Data Science Internship at Gojek
Being an undergraduate student at Hong Kong University of Science & Technology, which academic year runs from September to May, means that I’ve got a full 3-month summer holiday. So, I decided to do a summer internship. I applied to Gojek, and after a couple of interviews and a case study, I got accepted as a Data Science Intern.
From the start, with the cheerful yet meticulously crafted welcome email, I knew that this internship would be a memorable journey. On the first day at Gojek, us interns were welcomed by the GoAcademy team for the onboarding process. Other than our onboarding process, the GoAcademy team was also responsible for our personal development during the whole internship period. Several activities, including workshops and LAP (Learning Action Plan), were organized by them for this purpose.
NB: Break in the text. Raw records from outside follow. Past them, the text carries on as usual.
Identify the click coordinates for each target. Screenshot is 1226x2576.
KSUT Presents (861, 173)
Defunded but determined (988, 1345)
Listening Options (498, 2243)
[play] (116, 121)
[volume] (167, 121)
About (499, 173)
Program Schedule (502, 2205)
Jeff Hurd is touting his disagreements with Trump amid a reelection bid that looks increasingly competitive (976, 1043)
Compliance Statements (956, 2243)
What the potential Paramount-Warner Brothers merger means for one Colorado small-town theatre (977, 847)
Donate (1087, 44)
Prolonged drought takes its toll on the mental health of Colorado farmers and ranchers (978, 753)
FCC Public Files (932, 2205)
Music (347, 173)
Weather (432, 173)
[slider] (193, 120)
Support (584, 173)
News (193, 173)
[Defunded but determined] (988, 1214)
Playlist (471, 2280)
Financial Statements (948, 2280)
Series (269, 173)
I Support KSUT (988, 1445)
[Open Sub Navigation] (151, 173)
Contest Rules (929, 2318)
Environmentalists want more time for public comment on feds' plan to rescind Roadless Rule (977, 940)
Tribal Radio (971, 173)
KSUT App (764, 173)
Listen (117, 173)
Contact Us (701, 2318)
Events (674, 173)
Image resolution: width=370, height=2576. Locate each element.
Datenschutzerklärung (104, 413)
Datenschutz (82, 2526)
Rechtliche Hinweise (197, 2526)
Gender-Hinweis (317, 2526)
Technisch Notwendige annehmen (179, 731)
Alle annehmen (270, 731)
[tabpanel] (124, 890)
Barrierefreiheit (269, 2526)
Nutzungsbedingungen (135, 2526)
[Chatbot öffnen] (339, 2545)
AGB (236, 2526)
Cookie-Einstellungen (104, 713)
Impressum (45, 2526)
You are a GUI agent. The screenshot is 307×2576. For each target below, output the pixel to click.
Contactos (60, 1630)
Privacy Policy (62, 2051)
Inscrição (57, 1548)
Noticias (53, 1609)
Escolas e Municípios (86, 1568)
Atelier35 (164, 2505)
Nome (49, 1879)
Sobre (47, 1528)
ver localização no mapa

We finally got to meet Gojek’s Data Science team in the afternoon. The team in Jakarta is divided into three streams: Supply, Fraud, and Logistics. After the team introduction, we were each assigned to a mentor. Our project during the internship would correspond to our mentor’s stream.
I and a fellow intern, Mahendri Dwicahyo, would be working in the supply stream along with our mentors Gibran Erlangga and Iqbal Tawakal. Led by Ridlo Nur Rahman, DS Supply stream’s objective is to optimize Gojek’s supply spending.
During the first few weeks of internship, Mahendri and I familiarized ourselves with the whole project infrastructure. Meanwhile, we were also tasked with writing unit tests using Python, and analyzing the model performance.
Things got busier around July as the production date for our model was approaching. I got the chance to make the guardrails to filter out radical changes the model might produce. I was also involved in making sure the data pipeline works seamlessly. I learned a lot about this supply project, from collecting the data from BigQuery, training them using regressions to produce models, choosing the best combination using simulated annealing optimization with the guardrails integrated into it, until uploading the JSON result to Google Cloud Storage.
Nearing the end of my internship, I worked with everyone in the supply team to make a Bayesian hierarchical model for a new supply function. By building this model, I learned a good deal about feature engineering and model tuning.
In addition to our involvement with the main project, Mahendri and I were also given a task to make an A/B Testing library. We successfully made the library, utilizing both the Bayesian and frequentist methods. This library covered the Gaussian, Poisson, and Binomial distributions and was also thoroughly documented.
I am really grateful to have had the chance to be a part of Gojek’s Data Science Intern in the summer of 2019. Through this experience, I’ve gained a lot of knowledge, skills, and also saw firsthand how my project made a substantial impact on people’s lives around me.